Pierre Courtieu <pierre.court...@cnam.fr> writes:

> I took a quick look at serapi's github. It looks very nice but is
> serapi still in "alpha" and "subject to change"?

I feel like this may be the moment to make it a bit more "stable".

However, I would expect adding PG support to SerAPI to require at least
one or two Coq releases where it would be marked "experimental" and thus
subject to change.

IMHO we want to leave space to fix / improve / evolve aspects of the
protocol before declaring it "stable".

In fact, "stability" may be a diffuse notion when advanced features are
needed, and I would dare to say that a futile goal in state of the art
IDE/UI.

For example, I understand Isabelle doesn't have any stability guarantee
on the protocol level, thus they have to couple the IDE with the prover.

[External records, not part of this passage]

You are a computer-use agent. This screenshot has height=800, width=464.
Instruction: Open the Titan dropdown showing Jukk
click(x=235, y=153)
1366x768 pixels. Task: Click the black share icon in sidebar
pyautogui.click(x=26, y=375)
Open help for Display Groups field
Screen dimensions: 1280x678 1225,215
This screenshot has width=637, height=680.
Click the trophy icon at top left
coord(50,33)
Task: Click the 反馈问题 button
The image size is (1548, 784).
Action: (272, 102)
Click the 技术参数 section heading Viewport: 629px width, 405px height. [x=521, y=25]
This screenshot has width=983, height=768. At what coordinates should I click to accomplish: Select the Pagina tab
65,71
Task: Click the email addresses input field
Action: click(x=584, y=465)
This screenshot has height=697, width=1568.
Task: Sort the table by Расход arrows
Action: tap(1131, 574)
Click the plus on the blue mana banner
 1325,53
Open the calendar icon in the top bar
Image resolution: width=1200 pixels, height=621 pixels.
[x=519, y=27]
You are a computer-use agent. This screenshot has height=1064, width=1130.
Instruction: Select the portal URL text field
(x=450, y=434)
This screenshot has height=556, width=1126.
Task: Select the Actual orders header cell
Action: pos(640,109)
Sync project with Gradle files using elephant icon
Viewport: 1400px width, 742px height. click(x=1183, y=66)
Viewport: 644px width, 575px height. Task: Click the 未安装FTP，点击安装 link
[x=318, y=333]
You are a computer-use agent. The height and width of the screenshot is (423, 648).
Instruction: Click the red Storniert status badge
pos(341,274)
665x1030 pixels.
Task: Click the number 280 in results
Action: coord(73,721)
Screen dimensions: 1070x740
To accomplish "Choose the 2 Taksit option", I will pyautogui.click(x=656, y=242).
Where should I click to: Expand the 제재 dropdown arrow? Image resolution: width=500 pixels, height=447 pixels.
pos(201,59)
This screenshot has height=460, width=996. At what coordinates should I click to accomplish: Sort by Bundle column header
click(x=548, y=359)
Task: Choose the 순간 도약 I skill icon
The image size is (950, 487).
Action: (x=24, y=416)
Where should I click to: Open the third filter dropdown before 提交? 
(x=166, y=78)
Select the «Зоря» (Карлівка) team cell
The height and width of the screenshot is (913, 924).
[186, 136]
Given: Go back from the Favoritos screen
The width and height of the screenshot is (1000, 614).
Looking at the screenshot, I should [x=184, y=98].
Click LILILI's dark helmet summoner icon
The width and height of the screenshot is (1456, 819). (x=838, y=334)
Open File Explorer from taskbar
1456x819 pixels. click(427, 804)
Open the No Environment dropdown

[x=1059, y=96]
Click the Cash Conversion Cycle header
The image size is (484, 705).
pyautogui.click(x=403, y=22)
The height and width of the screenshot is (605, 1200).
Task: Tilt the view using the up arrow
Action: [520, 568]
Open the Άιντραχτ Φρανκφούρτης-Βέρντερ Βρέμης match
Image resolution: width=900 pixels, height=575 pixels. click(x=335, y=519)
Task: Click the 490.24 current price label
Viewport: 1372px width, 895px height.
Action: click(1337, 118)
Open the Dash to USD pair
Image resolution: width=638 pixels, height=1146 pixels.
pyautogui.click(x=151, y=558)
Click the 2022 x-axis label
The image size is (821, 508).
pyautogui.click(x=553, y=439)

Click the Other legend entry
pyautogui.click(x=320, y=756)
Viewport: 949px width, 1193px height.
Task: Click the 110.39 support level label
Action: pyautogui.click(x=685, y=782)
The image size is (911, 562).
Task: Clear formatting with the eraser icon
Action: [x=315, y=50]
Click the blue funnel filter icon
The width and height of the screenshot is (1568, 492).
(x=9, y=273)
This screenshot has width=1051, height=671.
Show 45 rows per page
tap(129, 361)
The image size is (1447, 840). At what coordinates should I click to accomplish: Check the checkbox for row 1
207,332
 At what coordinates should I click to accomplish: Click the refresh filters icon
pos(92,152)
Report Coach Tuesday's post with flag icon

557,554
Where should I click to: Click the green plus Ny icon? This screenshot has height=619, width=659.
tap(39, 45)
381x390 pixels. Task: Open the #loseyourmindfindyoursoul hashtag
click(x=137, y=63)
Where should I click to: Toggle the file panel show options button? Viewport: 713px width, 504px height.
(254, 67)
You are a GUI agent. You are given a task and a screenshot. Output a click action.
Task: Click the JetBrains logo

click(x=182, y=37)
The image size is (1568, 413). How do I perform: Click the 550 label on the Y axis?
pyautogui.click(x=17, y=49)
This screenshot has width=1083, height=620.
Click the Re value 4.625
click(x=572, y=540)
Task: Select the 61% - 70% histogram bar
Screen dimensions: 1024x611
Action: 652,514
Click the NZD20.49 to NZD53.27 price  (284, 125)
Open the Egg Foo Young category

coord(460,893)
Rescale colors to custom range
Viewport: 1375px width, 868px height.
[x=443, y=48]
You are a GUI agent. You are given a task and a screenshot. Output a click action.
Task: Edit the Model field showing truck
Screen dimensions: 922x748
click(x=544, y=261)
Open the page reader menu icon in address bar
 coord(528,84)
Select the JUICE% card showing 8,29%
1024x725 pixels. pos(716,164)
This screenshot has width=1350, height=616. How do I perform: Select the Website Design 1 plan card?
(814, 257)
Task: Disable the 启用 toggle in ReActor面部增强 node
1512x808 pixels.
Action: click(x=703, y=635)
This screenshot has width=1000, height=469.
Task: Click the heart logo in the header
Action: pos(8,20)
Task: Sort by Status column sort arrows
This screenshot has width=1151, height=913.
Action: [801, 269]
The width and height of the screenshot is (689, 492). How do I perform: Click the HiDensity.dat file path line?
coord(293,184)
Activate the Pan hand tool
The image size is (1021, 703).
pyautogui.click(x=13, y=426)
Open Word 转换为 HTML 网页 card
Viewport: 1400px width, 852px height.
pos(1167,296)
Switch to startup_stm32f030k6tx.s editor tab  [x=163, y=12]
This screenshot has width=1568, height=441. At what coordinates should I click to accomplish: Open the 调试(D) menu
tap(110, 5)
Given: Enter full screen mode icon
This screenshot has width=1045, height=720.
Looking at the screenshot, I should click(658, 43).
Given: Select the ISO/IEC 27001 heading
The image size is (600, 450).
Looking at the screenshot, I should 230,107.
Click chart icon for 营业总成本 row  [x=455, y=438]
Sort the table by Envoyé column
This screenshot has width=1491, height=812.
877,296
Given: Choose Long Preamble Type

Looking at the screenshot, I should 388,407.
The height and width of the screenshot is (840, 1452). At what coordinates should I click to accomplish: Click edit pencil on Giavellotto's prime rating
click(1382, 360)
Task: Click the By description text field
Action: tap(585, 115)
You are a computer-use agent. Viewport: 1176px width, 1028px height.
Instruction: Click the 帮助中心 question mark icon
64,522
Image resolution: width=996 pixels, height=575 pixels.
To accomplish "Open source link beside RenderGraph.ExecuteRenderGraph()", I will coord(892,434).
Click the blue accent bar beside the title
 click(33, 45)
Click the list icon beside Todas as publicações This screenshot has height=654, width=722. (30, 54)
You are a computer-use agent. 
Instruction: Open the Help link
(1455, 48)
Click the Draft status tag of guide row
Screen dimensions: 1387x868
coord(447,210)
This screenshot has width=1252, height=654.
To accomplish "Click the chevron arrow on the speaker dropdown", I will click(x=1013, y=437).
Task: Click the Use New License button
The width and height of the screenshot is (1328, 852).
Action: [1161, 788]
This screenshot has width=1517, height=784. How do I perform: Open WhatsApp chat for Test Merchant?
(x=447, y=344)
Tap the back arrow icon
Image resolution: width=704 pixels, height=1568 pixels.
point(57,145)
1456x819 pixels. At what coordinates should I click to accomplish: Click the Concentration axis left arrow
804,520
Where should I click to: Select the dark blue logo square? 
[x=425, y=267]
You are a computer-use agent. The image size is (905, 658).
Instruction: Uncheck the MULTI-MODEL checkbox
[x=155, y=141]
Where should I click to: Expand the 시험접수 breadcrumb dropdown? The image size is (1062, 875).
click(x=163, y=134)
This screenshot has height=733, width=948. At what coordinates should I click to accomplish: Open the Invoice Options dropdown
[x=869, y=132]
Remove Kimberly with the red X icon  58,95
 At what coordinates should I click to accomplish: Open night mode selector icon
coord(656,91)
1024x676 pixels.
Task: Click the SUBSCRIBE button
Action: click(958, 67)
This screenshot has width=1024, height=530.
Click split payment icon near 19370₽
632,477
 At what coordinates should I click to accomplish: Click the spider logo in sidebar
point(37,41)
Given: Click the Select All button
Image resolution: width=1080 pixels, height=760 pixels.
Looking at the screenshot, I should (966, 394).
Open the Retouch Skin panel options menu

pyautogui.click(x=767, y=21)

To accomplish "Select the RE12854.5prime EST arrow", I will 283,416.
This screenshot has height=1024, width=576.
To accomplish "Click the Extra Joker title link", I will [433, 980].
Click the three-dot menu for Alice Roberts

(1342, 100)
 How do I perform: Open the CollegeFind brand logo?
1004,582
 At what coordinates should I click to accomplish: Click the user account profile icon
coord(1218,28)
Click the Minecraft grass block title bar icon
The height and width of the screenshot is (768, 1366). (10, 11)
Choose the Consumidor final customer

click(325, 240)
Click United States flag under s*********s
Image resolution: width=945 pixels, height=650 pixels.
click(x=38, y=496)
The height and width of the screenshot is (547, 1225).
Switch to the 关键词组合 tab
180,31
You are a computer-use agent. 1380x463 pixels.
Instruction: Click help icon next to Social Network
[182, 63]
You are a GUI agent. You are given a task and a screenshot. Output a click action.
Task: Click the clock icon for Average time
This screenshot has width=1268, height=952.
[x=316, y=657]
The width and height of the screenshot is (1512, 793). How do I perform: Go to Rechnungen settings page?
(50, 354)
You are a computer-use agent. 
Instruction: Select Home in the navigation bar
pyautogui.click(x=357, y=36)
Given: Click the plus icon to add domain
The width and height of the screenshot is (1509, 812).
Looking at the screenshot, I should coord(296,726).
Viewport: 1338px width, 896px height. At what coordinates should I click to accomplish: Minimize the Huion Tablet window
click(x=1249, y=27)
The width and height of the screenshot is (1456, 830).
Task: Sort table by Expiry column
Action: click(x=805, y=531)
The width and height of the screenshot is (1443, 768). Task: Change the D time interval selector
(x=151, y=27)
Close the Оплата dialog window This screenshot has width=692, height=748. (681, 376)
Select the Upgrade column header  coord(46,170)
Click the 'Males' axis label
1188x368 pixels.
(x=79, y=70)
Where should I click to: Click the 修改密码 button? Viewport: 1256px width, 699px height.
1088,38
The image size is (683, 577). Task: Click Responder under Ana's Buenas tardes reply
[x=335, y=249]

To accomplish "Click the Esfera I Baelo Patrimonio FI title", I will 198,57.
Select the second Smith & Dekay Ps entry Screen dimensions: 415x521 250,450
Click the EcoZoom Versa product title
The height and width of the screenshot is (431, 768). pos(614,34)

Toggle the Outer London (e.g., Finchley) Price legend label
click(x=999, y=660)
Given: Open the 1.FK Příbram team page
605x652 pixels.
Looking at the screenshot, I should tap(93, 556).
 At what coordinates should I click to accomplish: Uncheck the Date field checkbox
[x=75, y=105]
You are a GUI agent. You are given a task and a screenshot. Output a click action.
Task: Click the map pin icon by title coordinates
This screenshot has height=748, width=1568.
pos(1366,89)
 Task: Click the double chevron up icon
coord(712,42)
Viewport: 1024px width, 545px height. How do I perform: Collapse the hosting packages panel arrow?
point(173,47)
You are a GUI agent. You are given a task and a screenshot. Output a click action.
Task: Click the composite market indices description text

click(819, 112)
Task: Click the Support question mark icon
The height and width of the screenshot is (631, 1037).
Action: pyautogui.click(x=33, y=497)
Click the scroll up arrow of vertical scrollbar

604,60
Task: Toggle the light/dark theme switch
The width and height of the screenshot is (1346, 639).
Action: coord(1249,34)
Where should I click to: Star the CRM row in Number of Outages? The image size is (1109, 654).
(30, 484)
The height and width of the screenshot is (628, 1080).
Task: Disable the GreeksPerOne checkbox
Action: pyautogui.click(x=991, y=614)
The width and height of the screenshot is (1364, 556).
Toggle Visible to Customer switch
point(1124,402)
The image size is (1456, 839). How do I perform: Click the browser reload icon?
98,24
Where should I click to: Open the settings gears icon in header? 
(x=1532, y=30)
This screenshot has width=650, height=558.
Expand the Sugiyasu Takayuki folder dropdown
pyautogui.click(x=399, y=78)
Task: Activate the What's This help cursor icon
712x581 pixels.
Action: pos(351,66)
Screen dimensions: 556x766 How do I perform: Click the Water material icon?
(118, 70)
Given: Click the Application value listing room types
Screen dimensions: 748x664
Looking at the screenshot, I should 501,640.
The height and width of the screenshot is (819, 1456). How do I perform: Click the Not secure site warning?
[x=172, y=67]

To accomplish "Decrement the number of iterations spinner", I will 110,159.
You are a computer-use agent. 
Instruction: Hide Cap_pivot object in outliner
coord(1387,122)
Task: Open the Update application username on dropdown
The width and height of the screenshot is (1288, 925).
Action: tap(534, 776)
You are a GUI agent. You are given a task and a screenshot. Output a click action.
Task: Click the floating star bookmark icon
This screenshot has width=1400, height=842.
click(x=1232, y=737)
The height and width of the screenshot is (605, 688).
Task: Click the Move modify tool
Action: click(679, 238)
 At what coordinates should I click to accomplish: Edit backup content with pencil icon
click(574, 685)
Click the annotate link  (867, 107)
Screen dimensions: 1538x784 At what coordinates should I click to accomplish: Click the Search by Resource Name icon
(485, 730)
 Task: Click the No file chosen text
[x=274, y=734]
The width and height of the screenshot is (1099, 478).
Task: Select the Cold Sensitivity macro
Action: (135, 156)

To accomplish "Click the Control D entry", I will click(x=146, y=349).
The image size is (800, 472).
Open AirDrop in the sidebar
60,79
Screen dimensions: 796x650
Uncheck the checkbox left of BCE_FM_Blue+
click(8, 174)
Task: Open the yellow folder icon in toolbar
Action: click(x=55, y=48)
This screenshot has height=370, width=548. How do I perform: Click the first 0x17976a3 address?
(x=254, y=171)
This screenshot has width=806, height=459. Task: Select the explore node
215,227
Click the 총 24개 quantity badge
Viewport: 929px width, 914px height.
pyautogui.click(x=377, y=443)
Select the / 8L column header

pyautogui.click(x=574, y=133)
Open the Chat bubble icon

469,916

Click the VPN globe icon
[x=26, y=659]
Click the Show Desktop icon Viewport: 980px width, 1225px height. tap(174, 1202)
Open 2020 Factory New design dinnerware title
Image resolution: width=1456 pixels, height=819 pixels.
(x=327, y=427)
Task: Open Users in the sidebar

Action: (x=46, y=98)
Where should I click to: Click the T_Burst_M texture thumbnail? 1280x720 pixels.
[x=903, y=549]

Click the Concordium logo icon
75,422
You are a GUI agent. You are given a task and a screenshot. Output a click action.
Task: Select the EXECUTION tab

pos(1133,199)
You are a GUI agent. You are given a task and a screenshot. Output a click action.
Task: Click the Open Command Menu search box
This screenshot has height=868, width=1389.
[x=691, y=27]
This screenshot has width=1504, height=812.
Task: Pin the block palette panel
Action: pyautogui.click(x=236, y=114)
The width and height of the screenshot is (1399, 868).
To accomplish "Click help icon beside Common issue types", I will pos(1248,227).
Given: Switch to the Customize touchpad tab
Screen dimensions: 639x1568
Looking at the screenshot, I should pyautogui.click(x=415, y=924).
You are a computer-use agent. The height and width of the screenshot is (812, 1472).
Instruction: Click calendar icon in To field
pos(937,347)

> This is important. I don't want to switch to a protocol that will not
> be backward compatible for a long time. By long time I mean >= 10
> years.

While I understand and I am indeed sympathetic to that position, I would
be quite worried if in 10 years it turns out we are using the same IDE
protocol than we are using today. Likely by then, most Coq users would
have switched to a different system that would provide them with more
advanced functionality.

IMHO it is impossible to have that kind of stability and yet serve the
needs of that large-scale proof development for example.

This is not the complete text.